Late last month, an attack by the hacker group Blackcat/ALPHV on UnitedHealth unit Change Healthcare’s insurance billing service caused a nationwide disruption to the healthcare system.
“The ultimate credit impact on providers will largely depend on the effect of payment delays on cash flow needed to meet expenses,” Moody’s senior analyst Kailash Chhaya said.
Chhaya noted that providers that rely solely on Change cannot file for claims, while larger providers using more than one system can offset the impact.
Last week, UnitedHealth said it would restore Change’s claims network and software by the middle of this month, and would provide funding support to health providers affected by the cyberattack. Moody’s has said the incident would be “credit negative” for the company.
In response to the breach, the federal government last week took action to support hospitals and healthcare providers impacted by the hack.
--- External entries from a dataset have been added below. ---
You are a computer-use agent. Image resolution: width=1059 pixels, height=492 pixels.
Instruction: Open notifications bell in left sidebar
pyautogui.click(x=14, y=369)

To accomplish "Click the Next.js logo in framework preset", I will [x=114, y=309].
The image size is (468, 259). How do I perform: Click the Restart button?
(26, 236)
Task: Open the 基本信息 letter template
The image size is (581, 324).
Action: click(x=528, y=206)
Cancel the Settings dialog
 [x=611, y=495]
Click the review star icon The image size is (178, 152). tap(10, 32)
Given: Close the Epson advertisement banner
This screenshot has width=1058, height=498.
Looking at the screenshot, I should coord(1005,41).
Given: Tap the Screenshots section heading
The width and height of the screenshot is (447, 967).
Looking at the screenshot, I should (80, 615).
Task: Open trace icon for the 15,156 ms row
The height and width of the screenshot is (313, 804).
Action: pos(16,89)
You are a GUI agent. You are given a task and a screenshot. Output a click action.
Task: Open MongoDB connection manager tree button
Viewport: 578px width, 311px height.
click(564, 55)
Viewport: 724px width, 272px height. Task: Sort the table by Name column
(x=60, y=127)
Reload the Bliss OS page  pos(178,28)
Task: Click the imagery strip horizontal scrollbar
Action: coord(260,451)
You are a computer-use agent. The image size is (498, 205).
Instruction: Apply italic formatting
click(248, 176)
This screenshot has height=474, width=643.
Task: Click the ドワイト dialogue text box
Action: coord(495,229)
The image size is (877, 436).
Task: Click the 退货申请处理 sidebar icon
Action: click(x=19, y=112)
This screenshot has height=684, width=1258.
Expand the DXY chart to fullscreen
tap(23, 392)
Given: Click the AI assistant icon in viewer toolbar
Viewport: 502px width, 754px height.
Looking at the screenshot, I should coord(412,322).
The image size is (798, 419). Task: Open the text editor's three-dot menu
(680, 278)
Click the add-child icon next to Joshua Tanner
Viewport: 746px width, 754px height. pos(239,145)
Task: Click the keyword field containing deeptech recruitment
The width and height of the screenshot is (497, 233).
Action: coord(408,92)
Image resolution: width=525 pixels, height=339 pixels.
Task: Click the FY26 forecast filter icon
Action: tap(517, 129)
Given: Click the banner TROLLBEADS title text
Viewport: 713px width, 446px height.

The Centers for Medicare & Medicaid Services (CMS), a division of the Department of Health and Human Services (HHS), announced steps to expedite Medicare and Medicaid payments to those affected.
All the same, concerns persist in the healthcare space, with industry groups like the American Hospital Association (AHA) and the American Medical Association (AMA) voicing concerns that the government’s current measures fall short of addressing the full scale of the crisis.
And as PYMNTS wrote last month, this crisis is part of a broader pattern. In 2023, cyberattacks on the U.S. health system increased in both volume and sophistication, with health facilities being hit by 226 digital attacks impacting 36 million people in the first half of the year alone.
These types of attacks aren’t just confined to the health space. For example, LoanDepot suffered a January data breach that affected 16.9 million customers. Moving and storage company U-Haul also reported last month that it had suffered a data breach in December of last year affecting around 67,000 of its customers in North America.
Other recent breaches struck Sony-owned video-game studio Insomniac and VF Corporation, the owner of Vans, The North Face, Timberland and Dickies, which suffered a December cyberattack that disrupted ability to fulfill holiday season orders.